Passage:
I must have been in denial, I never really saw the signs. But regardless of what I did or didn’t see, alcohol was quickly and surely taking over your life. Looking back I wish I did so much more to help you; to help mom. Even though I was an adult, she protected me from knowing what was really going on with you. A few moments she let a detail or two slip that made me wonder, but that was about as far as it got.
How did I not know? I know I could never have made you stop drinking, but maybe I could have helped you want to stop. Addiction is scary and you should never have had to deal with this on your own.
Then one day it just became too late, too late to help you, too late to help mom, too late to help myself. I got a call that no child should ever have to receive about their parents – you were in the hospital, after being found unresponsive after yet another bender. But this time, the doctors weren’t sure if you would ever wake up, function or recover at all.
Now not only has alcohol taken away the man I knew and loved, it has also taken away your future. Believe me when I say I was angry. Angry that you could be so selfish to do this to yourself, and leave me hurting.
I do know better now, that you were not doing anything to hurt me, mom or even yourself; you had no control over what was going on – you were in far too deep. And by the time I could help you, I wasn’t able to.

Data shown:
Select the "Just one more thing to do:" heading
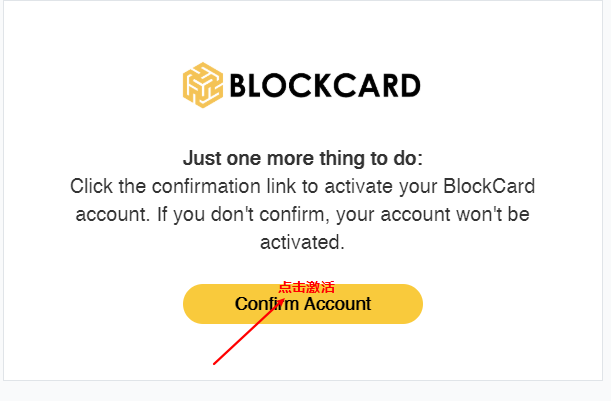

Work instruction 1:
Answer each question from the letter about the father's drinking.
(a) Who kept the writer from knowing what was really going on?
(b) Where was the father when the writer got the call?
(c) What feeling does the writer say they had after alcohol took away the father's future?
Work instruction 2: Continue the letter about the father's drinking from its last sentence, keeping the same voice and addressing the father as "you."
None of the lines that come before this are needed here.

Exercise answer 1:
(a) The writer's mom kept the writer from knowing what was really going on.
(b) The father was in the hospital, after being found unresponsive following another bender.
(c) The writer says they were angry.

Exercise answer 2:
I thank God that you were able to recover and so much better than any doctor had ever imagined. Physically, you picked up where you left off; but mentally, you couldn’t remember conversations, how much mom relied on you after she became sick and ultimately that you were never to drink again. You were diagnosed with Wernicke-Korsakoff Syndrome, but if I were to ever mention it to you, you would fight me on it. You said that it wasn’t true, I was lying or you plain just ignored me.
Now, I am even angrier than I was before. So much responsibility fell to my shoulders. All I wanted was my Dad back, but instead I gained another child. Someone I had to watch over, protect to the best of my abilities and slowly watch deteriorate.
How much fight does one person have? I have fought so many battles, but yours was one I could not fight. That was yours and yours only. Addiction is a horrible disease; watching you fight your way out of the hospital I truly had hope that you were going to be a success story. But with all stories, that’s all it was, just a story that never got its happy ending.
I know you are not hurting and that the alcohol took the pain away when you were here. But know that I am not angry anymore, I am saddened for what could have been, but also joyful for the many years you were on this Earth and that I had the ultimate pleasure of calling you “Daddy.”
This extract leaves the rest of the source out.